WHAT YOU SHOULD DO.
Please repeat every entry exactly as given, apart from dropping the images.

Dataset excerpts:
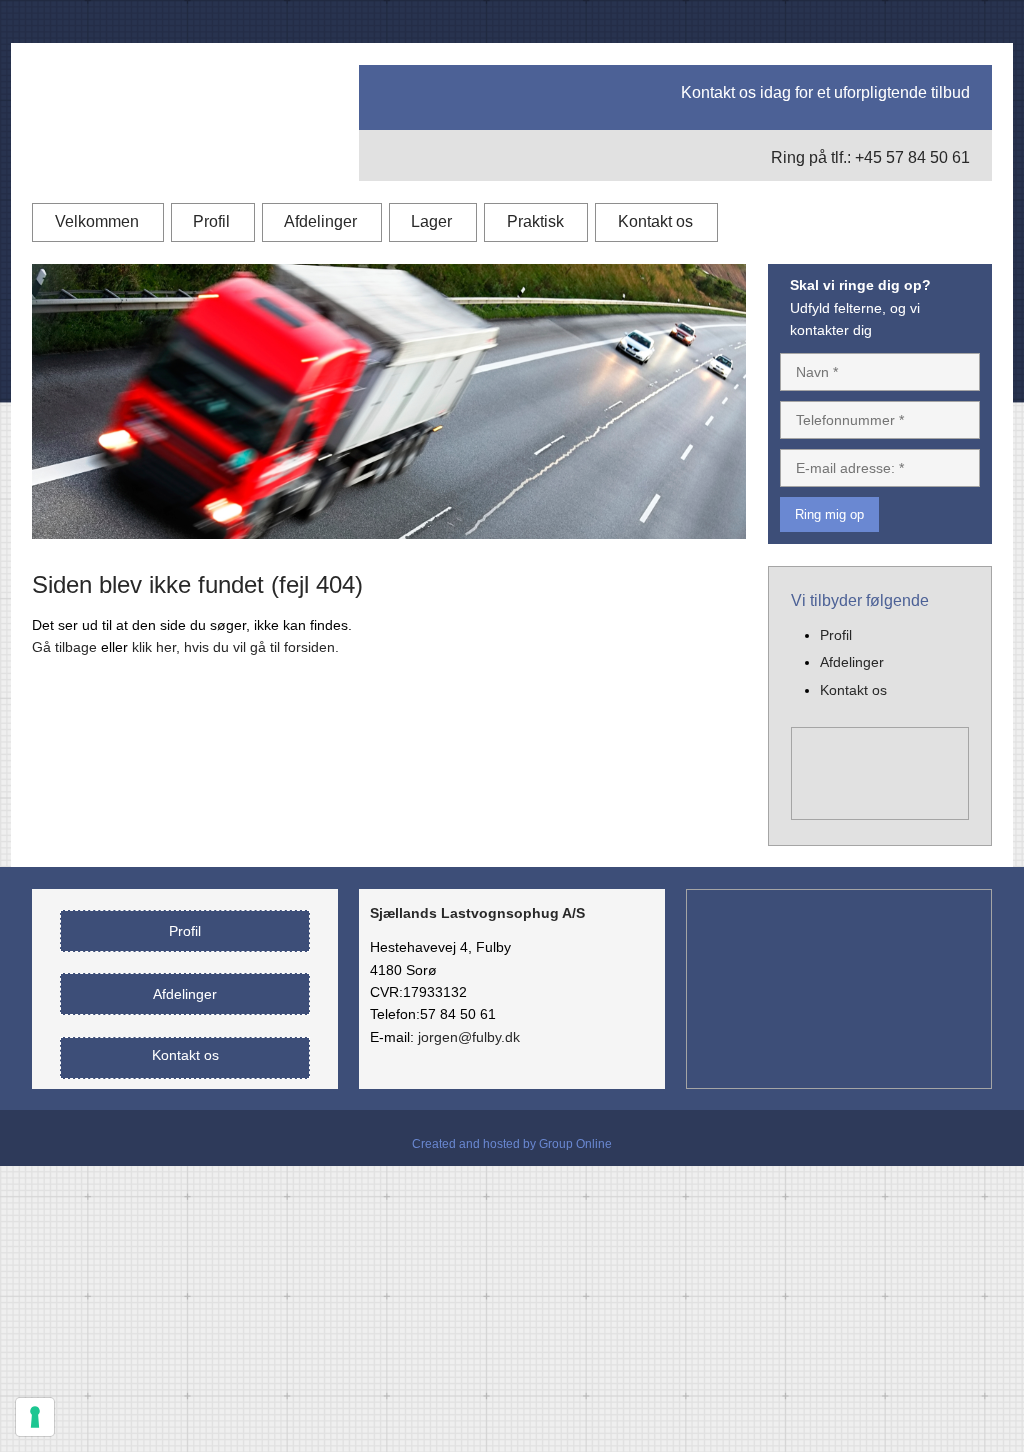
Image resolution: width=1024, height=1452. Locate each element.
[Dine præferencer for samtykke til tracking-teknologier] (35, 1417)
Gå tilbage (64, 647)
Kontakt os (655, 221)
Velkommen (97, 221)
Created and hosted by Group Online (512, 1144)
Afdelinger (320, 221)
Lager (431, 221)
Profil (211, 221)
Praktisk (535, 221)
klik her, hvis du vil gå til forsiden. (235, 647)
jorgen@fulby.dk (469, 1037)
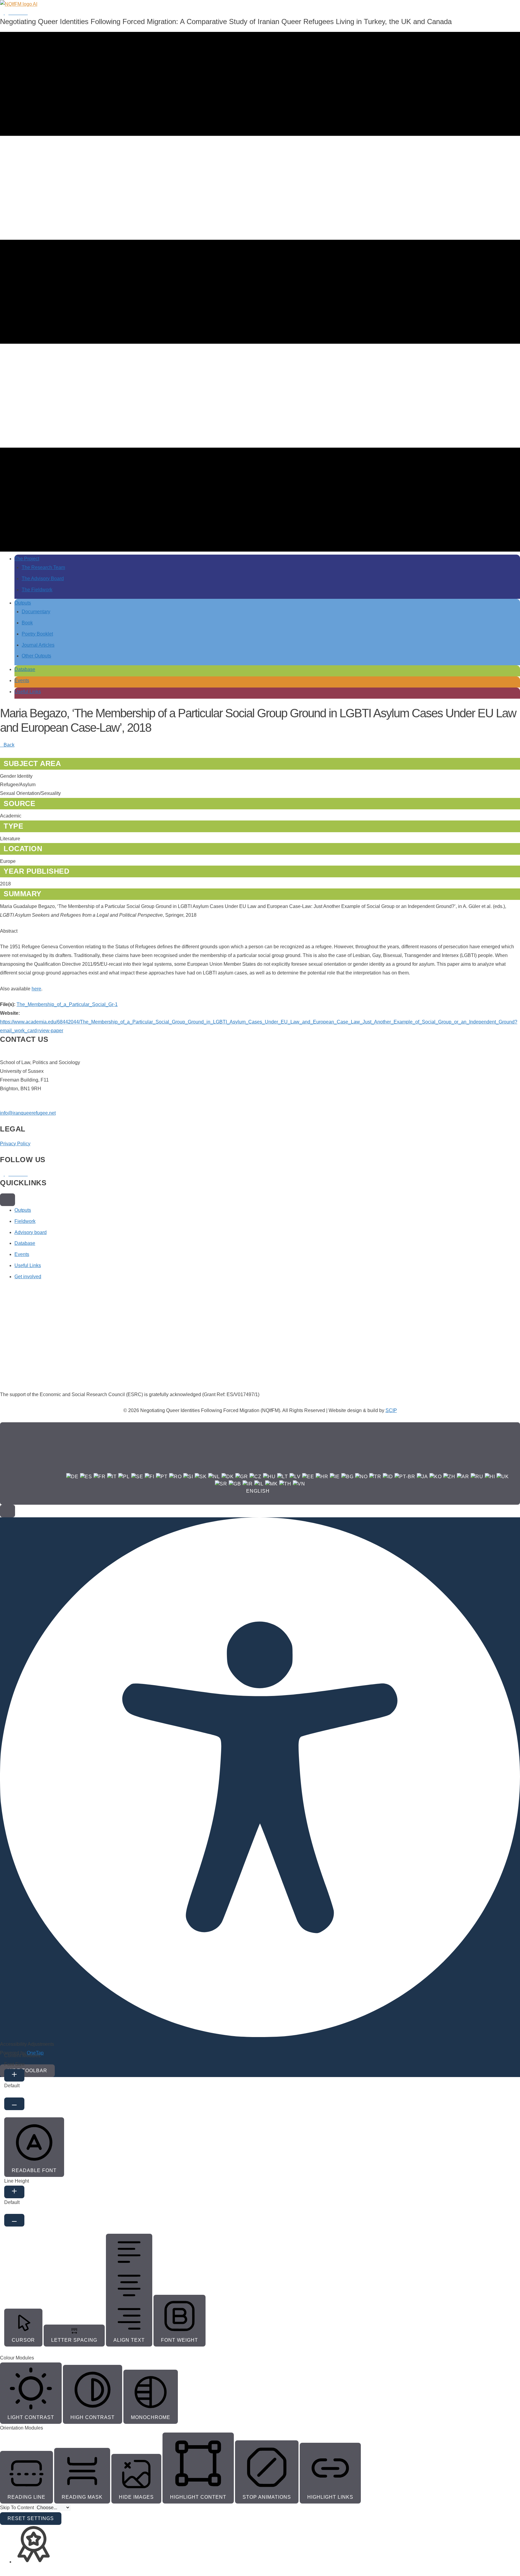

ANSWER TO THIS PROBLEM.
Image resolution: width=1024, height=1452. Locate each element.
[Dine præferencer for samtykke til tracking-teknologier] (35, 1417)
Gå tilbage (64, 647)
Kontakt os (655, 221)
Velkommen (97, 221)
Created and hosted by Group Online (512, 1144)
Afdelinger (320, 221)
Lager (431, 221)
Profil (211, 221)
Praktisk (535, 221)
klik her, hvis du vil gå til forsiden. (235, 647)
jorgen@fulby.dk (469, 1037)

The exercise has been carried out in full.